■ **Exercise requirements**
Set the data down once more, exactly as it is written.

■ **Data records**
----
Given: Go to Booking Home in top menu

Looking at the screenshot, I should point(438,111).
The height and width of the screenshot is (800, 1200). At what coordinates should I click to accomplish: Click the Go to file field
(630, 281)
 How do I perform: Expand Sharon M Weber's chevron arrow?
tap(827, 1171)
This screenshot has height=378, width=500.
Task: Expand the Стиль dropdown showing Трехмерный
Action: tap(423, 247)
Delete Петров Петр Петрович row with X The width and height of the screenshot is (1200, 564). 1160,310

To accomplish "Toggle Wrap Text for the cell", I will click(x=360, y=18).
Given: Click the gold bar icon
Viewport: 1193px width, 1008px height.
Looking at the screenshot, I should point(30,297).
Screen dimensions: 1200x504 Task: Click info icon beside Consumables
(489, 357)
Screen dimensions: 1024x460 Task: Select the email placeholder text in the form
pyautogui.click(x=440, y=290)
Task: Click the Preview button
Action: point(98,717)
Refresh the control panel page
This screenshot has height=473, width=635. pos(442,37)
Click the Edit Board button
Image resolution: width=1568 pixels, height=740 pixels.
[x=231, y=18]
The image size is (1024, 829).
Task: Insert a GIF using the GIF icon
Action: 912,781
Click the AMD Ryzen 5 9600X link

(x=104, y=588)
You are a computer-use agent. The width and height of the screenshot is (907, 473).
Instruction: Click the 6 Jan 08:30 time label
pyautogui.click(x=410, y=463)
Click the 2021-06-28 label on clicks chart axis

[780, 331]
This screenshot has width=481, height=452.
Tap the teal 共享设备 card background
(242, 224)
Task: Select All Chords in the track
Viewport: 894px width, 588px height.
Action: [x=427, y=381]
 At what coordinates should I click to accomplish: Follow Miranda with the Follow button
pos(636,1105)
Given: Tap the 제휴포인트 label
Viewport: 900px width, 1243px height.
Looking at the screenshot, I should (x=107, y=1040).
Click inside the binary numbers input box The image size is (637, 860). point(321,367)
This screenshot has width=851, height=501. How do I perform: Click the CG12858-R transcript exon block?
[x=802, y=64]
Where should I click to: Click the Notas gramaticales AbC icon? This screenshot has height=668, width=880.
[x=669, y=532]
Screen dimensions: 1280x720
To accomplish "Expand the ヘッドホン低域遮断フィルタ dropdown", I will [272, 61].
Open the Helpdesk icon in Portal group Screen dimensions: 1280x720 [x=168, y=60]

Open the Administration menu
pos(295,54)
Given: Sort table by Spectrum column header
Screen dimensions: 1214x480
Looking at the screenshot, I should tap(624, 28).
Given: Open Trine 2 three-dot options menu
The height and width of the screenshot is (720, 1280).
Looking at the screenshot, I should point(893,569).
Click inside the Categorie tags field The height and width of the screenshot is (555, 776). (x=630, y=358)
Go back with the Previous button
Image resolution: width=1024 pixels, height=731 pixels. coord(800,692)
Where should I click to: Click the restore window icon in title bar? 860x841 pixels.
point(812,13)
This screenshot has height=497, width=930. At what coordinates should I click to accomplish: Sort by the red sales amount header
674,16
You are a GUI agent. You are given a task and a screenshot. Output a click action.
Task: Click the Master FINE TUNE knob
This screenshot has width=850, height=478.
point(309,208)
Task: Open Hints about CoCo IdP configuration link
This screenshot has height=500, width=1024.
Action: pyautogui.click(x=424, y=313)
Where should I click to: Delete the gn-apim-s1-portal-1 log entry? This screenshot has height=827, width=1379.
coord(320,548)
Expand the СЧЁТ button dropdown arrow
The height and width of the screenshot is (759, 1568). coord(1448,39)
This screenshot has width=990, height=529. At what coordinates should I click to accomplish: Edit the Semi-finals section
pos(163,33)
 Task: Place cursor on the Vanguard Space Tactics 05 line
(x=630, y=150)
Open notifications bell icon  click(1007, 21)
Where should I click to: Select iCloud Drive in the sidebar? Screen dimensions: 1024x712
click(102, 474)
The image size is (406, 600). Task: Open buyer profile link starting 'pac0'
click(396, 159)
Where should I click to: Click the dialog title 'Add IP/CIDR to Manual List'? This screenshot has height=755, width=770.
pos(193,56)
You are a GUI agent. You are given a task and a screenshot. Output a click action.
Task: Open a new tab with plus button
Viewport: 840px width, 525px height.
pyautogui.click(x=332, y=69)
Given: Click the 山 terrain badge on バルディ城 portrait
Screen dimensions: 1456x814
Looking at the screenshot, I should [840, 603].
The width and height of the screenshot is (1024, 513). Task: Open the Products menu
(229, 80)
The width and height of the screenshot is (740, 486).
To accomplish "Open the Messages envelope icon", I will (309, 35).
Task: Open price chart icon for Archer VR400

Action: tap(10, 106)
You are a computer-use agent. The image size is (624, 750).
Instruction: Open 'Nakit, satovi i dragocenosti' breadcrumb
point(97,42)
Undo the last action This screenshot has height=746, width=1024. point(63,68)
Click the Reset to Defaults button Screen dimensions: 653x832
----
■ **Response box**
Given: Go to Booking Home in top menu

Looking at the screenshot, I should point(438,111).
The height and width of the screenshot is (800, 1200). At what coordinates should I click to accomplish: Click the Go to file field
(630, 281)
 How do I perform: Expand Sharon M Weber's chevron arrow?
tap(827, 1171)
This screenshot has height=378, width=500.
Task: Expand the Стиль dropdown showing Трехмерный
Action: tap(423, 247)
Delete Петров Петр Петрович row with X The width and height of the screenshot is (1200, 564). 1160,310

To accomplish "Toggle Wrap Text for the cell", I will click(x=360, y=18).
Given: Click the gold bar icon
Viewport: 1193px width, 1008px height.
Looking at the screenshot, I should point(30,297).
Screen dimensions: 1200x504 Task: Click info icon beside Consumables
(489, 357)
Screen dimensions: 1024x460 Task: Select the email placeholder text in the form
pyautogui.click(x=440, y=290)
Task: Click the Preview button
Action: point(98,717)
Refresh the control panel page
This screenshot has height=473, width=635. pos(442,37)
Click the Edit Board button
Image resolution: width=1568 pixels, height=740 pixels.
[x=231, y=18]
The image size is (1024, 829).
Task: Insert a GIF using the GIF icon
Action: 912,781
Click the AMD Ryzen 5 9600X link

(x=104, y=588)
You are a computer-use agent. The width and height of the screenshot is (907, 473).
Instruction: Click the 6 Jan 08:30 time label
pyautogui.click(x=410, y=463)
Click the 2021-06-28 label on clicks chart axis

[780, 331]
This screenshot has width=481, height=452.
Tap the teal 共享设备 card background
(242, 224)
Task: Select All Chords in the track
Viewport: 894px width, 588px height.
Action: [x=427, y=381]
 At what coordinates should I click to accomplish: Follow Miranda with the Follow button
pos(636,1105)
Given: Tap the 제휴포인트 label
Viewport: 900px width, 1243px height.
Looking at the screenshot, I should (x=107, y=1040).
Click inside the binary numbers input box The image size is (637, 860). point(321,367)
This screenshot has width=851, height=501. How do I perform: Click the CG12858-R transcript exon block?
[x=802, y=64]
Where should I click to: Click the Notas gramaticales AbC icon? This screenshot has height=668, width=880.
[x=669, y=532]
Screen dimensions: 1280x720
To accomplish "Expand the ヘッドホン低域遮断フィルタ dropdown", I will [272, 61].
Open the Helpdesk icon in Portal group Screen dimensions: 1280x720 [x=168, y=60]

Open the Administration menu
pos(295,54)
Given: Sort table by Spectrum column header
Screen dimensions: 1214x480
Looking at the screenshot, I should tap(624, 28).
Given: Open Trine 2 three-dot options menu
The height and width of the screenshot is (720, 1280).
Looking at the screenshot, I should point(893,569).
Click inside the Categorie tags field The height and width of the screenshot is (555, 776). (x=630, y=358)
Go back with the Previous button
Image resolution: width=1024 pixels, height=731 pixels. coord(800,692)
Where should I click to: Click the restore window icon in title bar? 860x841 pixels.
point(812,13)
This screenshot has height=497, width=930. At what coordinates should I click to accomplish: Sort by the red sales amount header
674,16
You are a GUI agent. You are given a task and a screenshot. Output a click action.
Task: Click the Master FINE TUNE knob
This screenshot has width=850, height=478.
point(309,208)
Task: Open Hints about CoCo IdP configuration link
This screenshot has height=500, width=1024.
Action: pyautogui.click(x=424, y=313)
Where should I click to: Delete the gn-apim-s1-portal-1 log entry? This screenshot has height=827, width=1379.
coord(320,548)
Expand the СЧЁТ button dropdown arrow
The height and width of the screenshot is (759, 1568). coord(1448,39)
This screenshot has width=990, height=529. At what coordinates should I click to accomplish: Edit the Semi-finals section
pos(163,33)
 Task: Place cursor on the Vanguard Space Tactics 05 line
(x=630, y=150)
Open notifications bell icon  click(1007, 21)
Where should I click to: Select iCloud Drive in the sidebar? Screen dimensions: 1024x712
click(102, 474)
The image size is (406, 600). Task: Open buyer profile link starting 'pac0'
click(396, 159)
Where should I click to: Click the dialog title 'Add IP/CIDR to Manual List'? This screenshot has height=755, width=770.
pos(193,56)
You are a GUI agent. You are given a task and a screenshot. Output a click action.
Task: Open a new tab with plus button
Viewport: 840px width, 525px height.
pyautogui.click(x=332, y=69)
Given: Click the 山 terrain badge on バルディ城 portrait
Screen dimensions: 1456x814
Looking at the screenshot, I should [840, 603].
The width and height of the screenshot is (1024, 513). Task: Open the Products menu
(229, 80)
The width and height of the screenshot is (740, 486).
To accomplish "Open the Messages envelope icon", I will (309, 35).
Task: Open price chart icon for Archer VR400

Action: tap(10, 106)
You are a computer-use agent. The image size is (624, 750).
Instruction: Open 'Nakit, satovi i dragocenosti' breadcrumb
point(97,42)
Undo the last action This screenshot has height=746, width=1024. point(63,68)
Click the Reset to Defaults button Screen dimensions: 653x832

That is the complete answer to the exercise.